Surprisingly, this appears to be the first reported attempt to assess the completeness of karyotype and fragile X analysis in a community based population of children with LDCU. It is, therefore, impossible to assess how common and widespread the problem of under-investigation is. The poor level of genetic investigation identified in this study may reflect the fact that families of children with LDCU are not interested in the aetiology or recurrence risk of the condition. The high participation rate in this study argues against this and suggests there is little or no antipathy within families. The high incidence of LCDU in first degree relatives, which has been a consistent finding in community based studies,3, 4 is likely to be a source of significant concern within the families. Why then is the rate of basic genetic investigation so low? Family practitioners and paediatricians in Lothian have had open access to chromosomal analysis and fragile X testing for many years under the NHS (that is, free at point of service). It may be the process of service delivery that is flawed. Our practice at this time was to perform all investigations for learning disability at a hospital or clinic based appointment with a community paediatrician or a paediatric neurologist. This appointment may then result in referral to the genetics clinic for further assessment or investigations. It may be that the families were not referred for investigation. It is also likely that families with multiple affected members would have difficulty attending these appointments and these families, who are at the highest risk of recurrence, may be less aware of genetic services.

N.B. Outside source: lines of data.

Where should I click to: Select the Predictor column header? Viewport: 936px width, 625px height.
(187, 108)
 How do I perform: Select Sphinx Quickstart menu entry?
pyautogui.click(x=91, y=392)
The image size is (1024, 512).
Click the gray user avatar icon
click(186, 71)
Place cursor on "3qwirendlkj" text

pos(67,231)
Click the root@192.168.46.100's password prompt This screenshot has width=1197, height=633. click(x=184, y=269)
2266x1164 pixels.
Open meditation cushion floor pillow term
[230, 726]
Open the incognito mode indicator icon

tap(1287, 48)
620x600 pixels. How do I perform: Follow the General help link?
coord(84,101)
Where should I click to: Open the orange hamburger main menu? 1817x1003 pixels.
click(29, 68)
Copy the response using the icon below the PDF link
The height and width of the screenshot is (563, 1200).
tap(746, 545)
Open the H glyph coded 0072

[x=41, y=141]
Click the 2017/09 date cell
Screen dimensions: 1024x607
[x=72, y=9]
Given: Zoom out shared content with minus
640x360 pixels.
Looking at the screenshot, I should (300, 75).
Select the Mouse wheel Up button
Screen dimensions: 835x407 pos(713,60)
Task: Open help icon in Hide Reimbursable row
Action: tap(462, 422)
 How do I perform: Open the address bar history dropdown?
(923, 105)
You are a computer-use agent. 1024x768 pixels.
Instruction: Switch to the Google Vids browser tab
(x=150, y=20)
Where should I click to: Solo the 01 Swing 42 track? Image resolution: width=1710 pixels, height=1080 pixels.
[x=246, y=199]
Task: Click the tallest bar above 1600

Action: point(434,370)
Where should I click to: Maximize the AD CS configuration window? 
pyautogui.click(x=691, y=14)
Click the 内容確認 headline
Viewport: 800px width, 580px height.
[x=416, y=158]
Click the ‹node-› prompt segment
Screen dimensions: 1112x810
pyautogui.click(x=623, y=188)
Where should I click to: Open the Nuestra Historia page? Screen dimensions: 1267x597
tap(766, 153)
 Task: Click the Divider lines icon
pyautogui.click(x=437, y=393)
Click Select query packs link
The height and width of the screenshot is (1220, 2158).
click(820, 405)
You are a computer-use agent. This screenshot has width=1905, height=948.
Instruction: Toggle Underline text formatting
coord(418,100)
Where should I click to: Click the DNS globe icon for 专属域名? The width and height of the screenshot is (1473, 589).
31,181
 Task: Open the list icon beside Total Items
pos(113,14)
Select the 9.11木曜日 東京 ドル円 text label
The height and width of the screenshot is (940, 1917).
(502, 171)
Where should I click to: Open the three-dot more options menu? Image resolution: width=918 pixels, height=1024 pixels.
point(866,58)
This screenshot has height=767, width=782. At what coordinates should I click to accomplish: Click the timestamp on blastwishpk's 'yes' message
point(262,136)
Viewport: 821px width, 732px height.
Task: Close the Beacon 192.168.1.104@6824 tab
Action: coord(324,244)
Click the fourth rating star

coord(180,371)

Whatever the explanation, it appears that our hospital based approach to investigation of LDCU has disadvantaged vulnerable families, who would welcome accurate genetic advice. We have addressed this by instituting a school based approach, which uses existing school medical services that are administered through the department of community paediatrics. The families with a positive family history were prioritised as they indicate those at particularly high genetic risk. The male excess in this report is consistent with all previous studies of LDCU and emphasises the importance of fragile X DNA testing. To date, “in school” blood samples have been performed on over half the families at high genetic risk and these have resulted in definitive cytogenetic diagnoses in >10% of the children tested, two of which were inherited from a parent with learning disability. In conclusion, we suggest that a community based model will be required to ensure that all high risk families benefit from basic diagnostic services as well as recent important developments such as screening for cryptic subtelomeric aneuploidy.5

  • Conventional cytogenetic analysis and DNA testing for fragile X are considered screening investigations that should be performed in all children with learning disability where the cause is unknown. We have assessed the completeness of these basic genetic investigations in a community based population of 110 children attending special schools in Edinburgh.

  • Of the 110 children, 23.6% had an existing diagnosis. In the remaining group, chromosome analysis had been performed in 34.5% and fragile X analysis in 19% with only 15.8% having had both investigations. Over half of this group had an affected first, second, or third degree relative, with 87% of these “high risk” cases having incomplete investigations.

  • As a result of these findings, 55% of the high risk cases have had investigations performed in the school setting through the community paediatric services. Chromosome anomalies were found in three (13.6%) of these cases, two of which were familial.

  • We conclude that our previous hospital based approach to genetic investigations in learning disability missed a significant number of families with recognisable genetic pathology.